I reviewed the first seven episodes of BBC’s Robin Hood in the post Robin Hood Series One Review (Part I). I split this review at that point not only because it was near the middle, but because there is also definite shift in the focus.
The first seven episodes understandably focused on setting up the setting and the characters. However, the focus changes as we move towards the the final six episodes. We see less of the sheriff’s depredations at home and more of his plot to kill King Richard. This is a theme that will be further expanded upon in Robin Hood Series Two.
So without further adieu, here is what I thought of the final six episodes:
Tattoo? What Tattoo?
This episode begins with a flashback to Robin’s days in the Holy Land. A group of Saracen assassins make an attempt on King Richard’s life. During the battle, Robin injures one of the assassins with his sword, leaving a wide gash across a tattoo on the assassin’s arm.
Back in Locksley, Robin Hood and his Merry Men crash a party that Gisborne is hosting in celebration of the king’s birthday. They successfully make off with the guest’s riches, but there are complications two complications.

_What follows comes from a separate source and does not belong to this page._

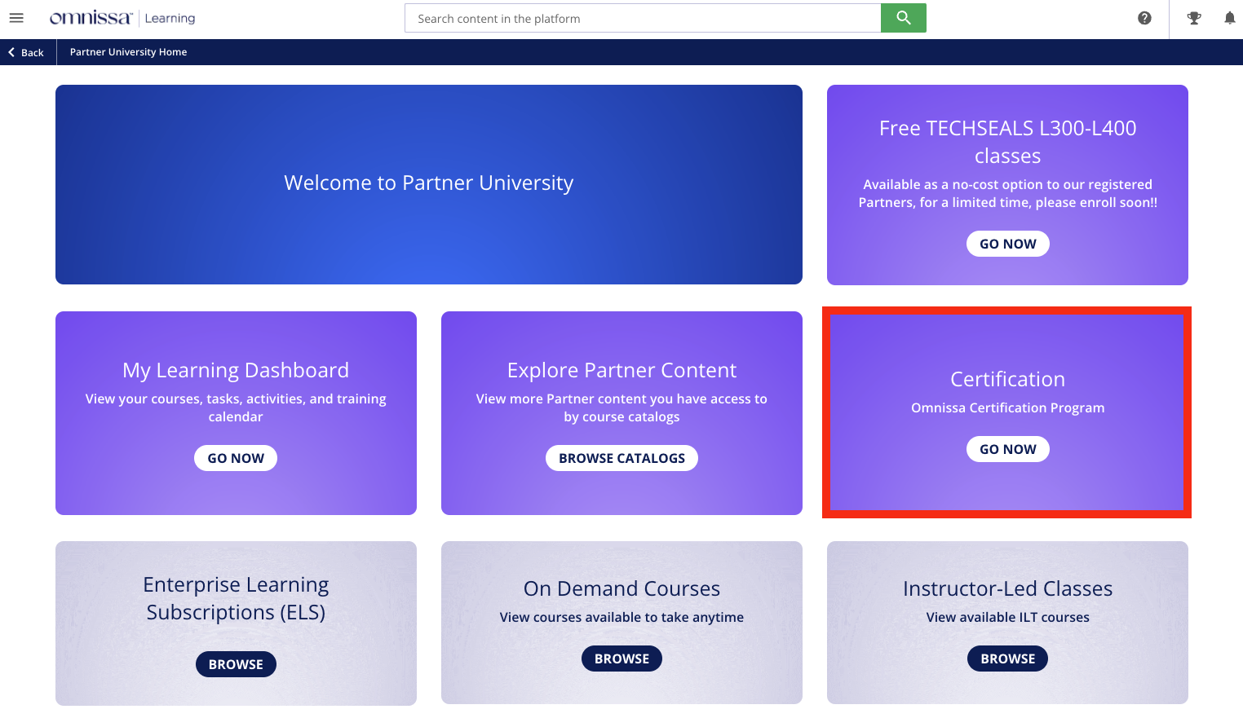The width and height of the screenshot is (1243, 718).
Task: Browse Enterprise Learning Subscriptions
Action: (x=236, y=664)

First, Robin sees that Guy has a tattoo with a scar through it, meaning he was one of the men who tried to kill the king. Second, when they are forced to flee, Djaq gets captured.
Gisborne rides into the forest after the outlaws, but Robin gets the drop on him. He is just about to slit Gisborne’s throat for attempted regicide when the rest of the Merry Men stop him. They feel that Robin shouldn’t act as judge, jury, and executioner.

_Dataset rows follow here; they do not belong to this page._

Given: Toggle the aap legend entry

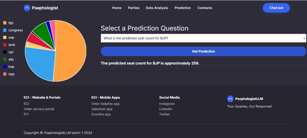Looking at the screenshot, I should point(9,38).
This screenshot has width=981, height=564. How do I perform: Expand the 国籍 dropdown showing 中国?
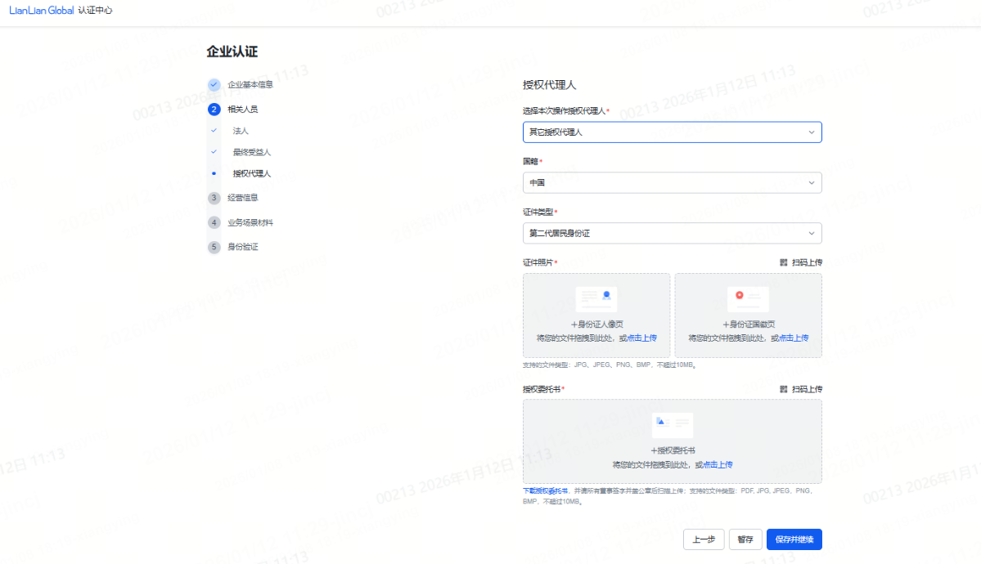coord(672,183)
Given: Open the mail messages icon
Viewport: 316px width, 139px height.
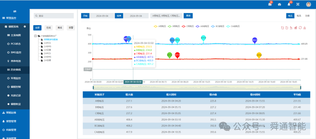Looking at the screenshot, I should (x=270, y=4).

Meanwhile, Djaq attempts to escape her cell using a vial of acid she had secreted on her body. The sheriff is fascinated, and attempts to coerce her to make more of the stuff.
Ultimately, a prisoner exchange is setup. When Robin brings up that the tattoo on Gisborne’s arm is proof that they are involved in a plot to kill the king, the sheriff uses the acid he confiscated from Djaq to burn it off.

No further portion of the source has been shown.